**ASSIGNED TASK A**: Condense the paragraph beginning "LaHIE has used the federal grant" in the article on Louisiana's health information exchange into a short bulleted list that keeps its main facts.
**ASSIGNED TASK B**: Please reproduce the part of the article on Louisiana's health information exchange that lies between "The Louisiana Health" and "Orleans Times-Picayune reports.", inclusive.

The Louisiana Health Information Exchange has developed an online portal that will let physicians affiliated with different hospitals exchange patient data, the New Orleans Times-Picayune reports.
Hurricane Katrina demonstrated the value of electronic health records could have in preventing disruptions in care, according to physicians. The Bush administration after the hurricane awarded Louisiana a $3.7 million grant to transition to an EHR system.
LaHIE has used the federal grant to develop a program under which hospitals would maintain EHRs on their own servers; however, some information -- including patients' names, addresses, insurance information and allergies -- would be stored on a central database. If a physician needed additional information about a patient, it could be acquired through an information exchange, according to Dr. Michael Kaiser, associate chief medical officer at Louisiana State University's health care services division.

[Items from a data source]
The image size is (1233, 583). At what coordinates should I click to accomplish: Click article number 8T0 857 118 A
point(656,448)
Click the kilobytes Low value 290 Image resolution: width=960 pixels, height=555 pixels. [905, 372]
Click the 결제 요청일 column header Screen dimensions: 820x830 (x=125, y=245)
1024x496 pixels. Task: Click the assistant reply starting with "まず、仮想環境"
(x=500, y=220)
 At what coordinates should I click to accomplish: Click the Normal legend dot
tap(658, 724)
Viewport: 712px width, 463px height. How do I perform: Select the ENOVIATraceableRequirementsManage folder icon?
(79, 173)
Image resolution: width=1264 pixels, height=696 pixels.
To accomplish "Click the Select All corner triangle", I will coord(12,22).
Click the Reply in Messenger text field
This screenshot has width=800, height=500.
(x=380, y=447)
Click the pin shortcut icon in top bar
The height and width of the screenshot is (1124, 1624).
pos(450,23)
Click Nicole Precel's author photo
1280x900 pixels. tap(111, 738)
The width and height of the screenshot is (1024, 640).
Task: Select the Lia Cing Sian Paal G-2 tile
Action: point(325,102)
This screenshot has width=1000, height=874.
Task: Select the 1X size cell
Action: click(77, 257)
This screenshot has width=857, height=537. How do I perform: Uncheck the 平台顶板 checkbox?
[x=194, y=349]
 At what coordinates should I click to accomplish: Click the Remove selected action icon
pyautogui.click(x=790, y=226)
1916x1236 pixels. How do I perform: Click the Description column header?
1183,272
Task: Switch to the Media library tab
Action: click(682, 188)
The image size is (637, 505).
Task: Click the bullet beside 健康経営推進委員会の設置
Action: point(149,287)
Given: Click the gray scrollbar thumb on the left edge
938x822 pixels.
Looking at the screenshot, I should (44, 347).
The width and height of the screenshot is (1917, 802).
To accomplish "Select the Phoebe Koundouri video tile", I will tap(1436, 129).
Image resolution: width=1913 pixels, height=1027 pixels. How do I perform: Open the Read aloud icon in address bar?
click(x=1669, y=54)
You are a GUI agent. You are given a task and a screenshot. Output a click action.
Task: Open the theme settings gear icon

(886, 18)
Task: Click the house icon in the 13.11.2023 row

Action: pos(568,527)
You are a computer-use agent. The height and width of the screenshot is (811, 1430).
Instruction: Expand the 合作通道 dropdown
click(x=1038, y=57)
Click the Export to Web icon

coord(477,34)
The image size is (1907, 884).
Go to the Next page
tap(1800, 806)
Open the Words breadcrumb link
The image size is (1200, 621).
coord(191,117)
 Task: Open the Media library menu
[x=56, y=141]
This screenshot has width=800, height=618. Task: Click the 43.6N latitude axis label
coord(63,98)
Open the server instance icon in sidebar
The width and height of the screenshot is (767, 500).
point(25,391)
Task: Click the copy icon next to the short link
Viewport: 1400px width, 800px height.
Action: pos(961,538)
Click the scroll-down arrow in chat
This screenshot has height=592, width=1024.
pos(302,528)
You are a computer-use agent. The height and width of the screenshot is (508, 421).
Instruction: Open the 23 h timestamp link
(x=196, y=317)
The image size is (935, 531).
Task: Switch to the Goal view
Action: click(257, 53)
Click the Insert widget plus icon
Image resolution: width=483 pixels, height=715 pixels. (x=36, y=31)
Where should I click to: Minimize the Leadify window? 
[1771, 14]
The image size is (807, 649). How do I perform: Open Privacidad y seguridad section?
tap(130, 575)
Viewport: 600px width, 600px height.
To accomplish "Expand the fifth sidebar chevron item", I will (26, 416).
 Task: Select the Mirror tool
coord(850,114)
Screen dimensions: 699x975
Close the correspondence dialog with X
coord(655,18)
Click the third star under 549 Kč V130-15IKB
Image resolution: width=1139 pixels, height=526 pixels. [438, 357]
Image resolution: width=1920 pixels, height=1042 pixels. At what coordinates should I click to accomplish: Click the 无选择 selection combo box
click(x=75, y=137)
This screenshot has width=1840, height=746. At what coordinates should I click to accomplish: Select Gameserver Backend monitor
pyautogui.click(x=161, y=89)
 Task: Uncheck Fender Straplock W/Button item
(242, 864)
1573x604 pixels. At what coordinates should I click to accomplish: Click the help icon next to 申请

**FINAL ANSWER A**:
- LaHIE used the federal grant to build a program in which hospitals keep EHRs on their own servers.
- Some information, including patients' names, addresses, insurance information and allergies, would be stored on a central database.
- A physician needing more information about a patient could get it through an information exchange, according to Dr. Michael Kaiser, associate chief medical officer at Louisiana State University's health care services division.

**FINAL ANSWER B**:
The Louisiana Health Information Exchange has developed an online portal that will let physicians affiliated with different hospitals exchange patient data, the New Orleans Times-Picayune reports.